[Exercise materials — start]

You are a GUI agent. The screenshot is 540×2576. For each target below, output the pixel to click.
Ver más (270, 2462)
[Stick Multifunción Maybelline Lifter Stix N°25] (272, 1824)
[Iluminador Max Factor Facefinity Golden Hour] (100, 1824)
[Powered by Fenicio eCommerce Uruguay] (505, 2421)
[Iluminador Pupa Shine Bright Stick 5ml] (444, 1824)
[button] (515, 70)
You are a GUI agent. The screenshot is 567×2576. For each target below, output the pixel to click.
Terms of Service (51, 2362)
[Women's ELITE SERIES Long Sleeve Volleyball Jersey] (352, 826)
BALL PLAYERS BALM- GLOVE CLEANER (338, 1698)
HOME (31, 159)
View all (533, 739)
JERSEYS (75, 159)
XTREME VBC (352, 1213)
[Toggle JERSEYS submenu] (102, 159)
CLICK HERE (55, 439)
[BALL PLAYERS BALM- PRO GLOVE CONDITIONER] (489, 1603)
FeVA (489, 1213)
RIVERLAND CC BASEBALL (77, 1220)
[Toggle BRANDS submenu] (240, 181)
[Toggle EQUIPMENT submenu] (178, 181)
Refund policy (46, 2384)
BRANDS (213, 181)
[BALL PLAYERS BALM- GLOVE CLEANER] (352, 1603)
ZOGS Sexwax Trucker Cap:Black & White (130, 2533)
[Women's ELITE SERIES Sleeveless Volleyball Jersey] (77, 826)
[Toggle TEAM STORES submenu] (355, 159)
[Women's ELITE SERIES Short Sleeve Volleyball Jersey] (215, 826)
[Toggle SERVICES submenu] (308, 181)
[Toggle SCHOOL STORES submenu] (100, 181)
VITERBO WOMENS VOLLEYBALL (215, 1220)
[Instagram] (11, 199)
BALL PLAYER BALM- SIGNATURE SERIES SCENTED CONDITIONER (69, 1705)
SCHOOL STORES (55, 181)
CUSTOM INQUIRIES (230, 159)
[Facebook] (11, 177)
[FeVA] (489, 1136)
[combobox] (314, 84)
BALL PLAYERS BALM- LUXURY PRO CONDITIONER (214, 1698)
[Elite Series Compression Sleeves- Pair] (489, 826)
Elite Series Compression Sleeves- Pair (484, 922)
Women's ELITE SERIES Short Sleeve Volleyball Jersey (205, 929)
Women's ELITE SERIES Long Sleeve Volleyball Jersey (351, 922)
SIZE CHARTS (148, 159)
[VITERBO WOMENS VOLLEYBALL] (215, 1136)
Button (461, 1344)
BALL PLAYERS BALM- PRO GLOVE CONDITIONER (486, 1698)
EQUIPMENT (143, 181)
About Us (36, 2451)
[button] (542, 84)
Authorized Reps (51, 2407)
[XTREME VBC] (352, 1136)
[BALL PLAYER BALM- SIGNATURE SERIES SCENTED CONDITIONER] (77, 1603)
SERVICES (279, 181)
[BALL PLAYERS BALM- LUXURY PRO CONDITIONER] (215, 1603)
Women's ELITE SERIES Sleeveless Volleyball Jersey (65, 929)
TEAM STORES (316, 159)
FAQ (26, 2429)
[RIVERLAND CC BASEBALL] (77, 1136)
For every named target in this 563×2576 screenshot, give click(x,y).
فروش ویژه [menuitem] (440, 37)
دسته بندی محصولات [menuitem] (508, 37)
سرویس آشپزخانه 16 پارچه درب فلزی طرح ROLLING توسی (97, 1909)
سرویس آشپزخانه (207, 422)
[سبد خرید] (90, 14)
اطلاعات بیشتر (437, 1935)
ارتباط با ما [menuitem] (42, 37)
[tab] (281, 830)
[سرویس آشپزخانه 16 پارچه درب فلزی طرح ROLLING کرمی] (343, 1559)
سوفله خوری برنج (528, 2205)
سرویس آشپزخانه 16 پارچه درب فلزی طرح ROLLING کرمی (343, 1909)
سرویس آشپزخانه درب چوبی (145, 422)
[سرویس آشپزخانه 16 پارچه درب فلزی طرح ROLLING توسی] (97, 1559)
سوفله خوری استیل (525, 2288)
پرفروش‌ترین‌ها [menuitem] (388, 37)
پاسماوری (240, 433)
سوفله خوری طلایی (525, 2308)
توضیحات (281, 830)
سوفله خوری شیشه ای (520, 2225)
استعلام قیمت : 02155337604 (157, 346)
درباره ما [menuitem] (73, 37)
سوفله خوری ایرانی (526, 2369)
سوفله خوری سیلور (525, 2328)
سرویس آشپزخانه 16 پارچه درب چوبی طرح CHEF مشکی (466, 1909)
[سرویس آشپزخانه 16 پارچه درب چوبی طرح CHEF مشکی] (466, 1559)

[Exercise materials — finish]

*Work task*
Reproduce all of the data exactly as given.

*Written solution*
You are a GUI agent. The screenshot is 540×2576. For each target below, output the pixel to click.
Ver más (270, 2462)
[Stick Multifunción Maybelline Lifter Stix N°25] (272, 1824)
[Iluminador Max Factor Facefinity Golden Hour] (100, 1824)
[Powered by Fenicio eCommerce Uruguay] (505, 2421)
[Iluminador Pupa Shine Bright Stick 5ml] (444, 1824)
[button] (515, 70)
You are a GUI agent. The screenshot is 567×2576. For each target below, output the pixel to click.
Terms of Service (51, 2362)
[Women's ELITE SERIES Long Sleeve Volleyball Jersey] (352, 826)
BALL PLAYERS BALM- GLOVE CLEANER (338, 1698)
HOME (31, 159)
View all (533, 739)
JERSEYS (75, 159)
XTREME VBC (352, 1213)
[Toggle JERSEYS submenu] (102, 159)
CLICK HERE (55, 439)
[BALL PLAYERS BALM- PRO GLOVE CONDITIONER] (489, 1603)
FeVA (489, 1213)
RIVERLAND CC BASEBALL (77, 1220)
[Toggle BRANDS submenu] (240, 181)
[Toggle EQUIPMENT submenu] (178, 181)
Refund policy (46, 2384)
BRANDS (213, 181)
[BALL PLAYERS BALM- GLOVE CLEANER] (352, 1603)
ZOGS Sexwax Trucker Cap:Black & White (130, 2533)
[Women's ELITE SERIES Sleeveless Volleyball Jersey] (77, 826)
[Toggle TEAM STORES submenu] (355, 159)
[Women's ELITE SERIES Short Sleeve Volleyball Jersey] (215, 826)
[Toggle SERVICES submenu] (308, 181)
[Toggle SCHOOL STORES submenu] (100, 181)
VITERBO WOMENS VOLLEYBALL (215, 1220)
[Instagram] (11, 199)
BALL PLAYER BALM- SIGNATURE SERIES SCENTED CONDITIONER (69, 1705)
SCHOOL STORES (55, 181)
CUSTOM INQUIRIES (230, 159)
[Facebook] (11, 177)
[FeVA] (489, 1136)
[combobox] (314, 84)
BALL PLAYERS BALM- LUXURY PRO CONDITIONER (214, 1698)
[Elite Series Compression Sleeves- Pair] (489, 826)
Elite Series Compression Sleeves- Pair (484, 922)
Women's ELITE SERIES Short Sleeve Volleyball Jersey (205, 929)
Women's ELITE SERIES Long Sleeve Volleyball Jersey (351, 922)
SIZE CHARTS (148, 159)
[VITERBO WOMENS VOLLEYBALL] (215, 1136)
Button (461, 1344)
BALL PLAYERS BALM- PRO GLOVE CONDITIONER (486, 1698)
EQUIPMENT (143, 181)
About Us (36, 2451)
[button] (542, 84)
Authorized Reps (51, 2407)
[XTREME VBC] (352, 1136)
[BALL PLAYER BALM- SIGNATURE SERIES SCENTED CONDITIONER] (77, 1603)
SERVICES (279, 181)
[BALL PLAYERS BALM- LUXURY PRO CONDITIONER] (215, 1603)
Women's ELITE SERIES Sleeveless Volleyball Jersey (65, 929)
TEAM STORES (316, 159)
FAQ (26, 2429)
[RIVERLAND CC BASEBALL] (77, 1136)
For every named target in this 563×2576 screenshot, give click(x,y).
فروش ویژه [menuitem] (440, 37)
دسته بندی محصولات [menuitem] (508, 37)
سرویس آشپزخانه 16 پارچه درب فلزی طرح ROLLING توسی (97, 1909)
سرویس آشپزخانه (207, 422)
[سبد خرید] (90, 14)
اطلاعات بیشتر (437, 1935)
ارتباط با ما [menuitem] (42, 37)
[tab] (281, 830)
[سرویس آشپزخانه 16 پارچه درب فلزی طرح ROLLING کرمی] (343, 1559)
سوفله خوری برنج (528, 2205)
سرویس آشپزخانه 16 پارچه درب فلزی طرح ROLLING کرمی (343, 1909)
سرویس آشپزخانه درب چوبی (145, 422)
[سرویس آشپزخانه 16 پارچه درب فلزی طرح ROLLING توسی] (97, 1559)
سوفله خوری استیل (525, 2288)
پرفروش‌ترین‌ها [menuitem] (388, 37)
پاسماوری (240, 433)
سوفله خوری طلایی (525, 2308)
توضیحات (281, 830)
سوفله خوری شیشه ای (520, 2225)
استعلام قیمت : 02155337604 (157, 346)
درباره ما [menuitem] (73, 37)
سوفله خوری ایرانی (526, 2369)
سوفله خوری سیلور (525, 2328)
سرویس آشپزخانه 16 پارچه درب چوبی طرح CHEF مشکی (466, 1909)
[سرویس آشپزخانه 16 پارچه درب چوبی طرح CHEF مشکی] (466, 1559)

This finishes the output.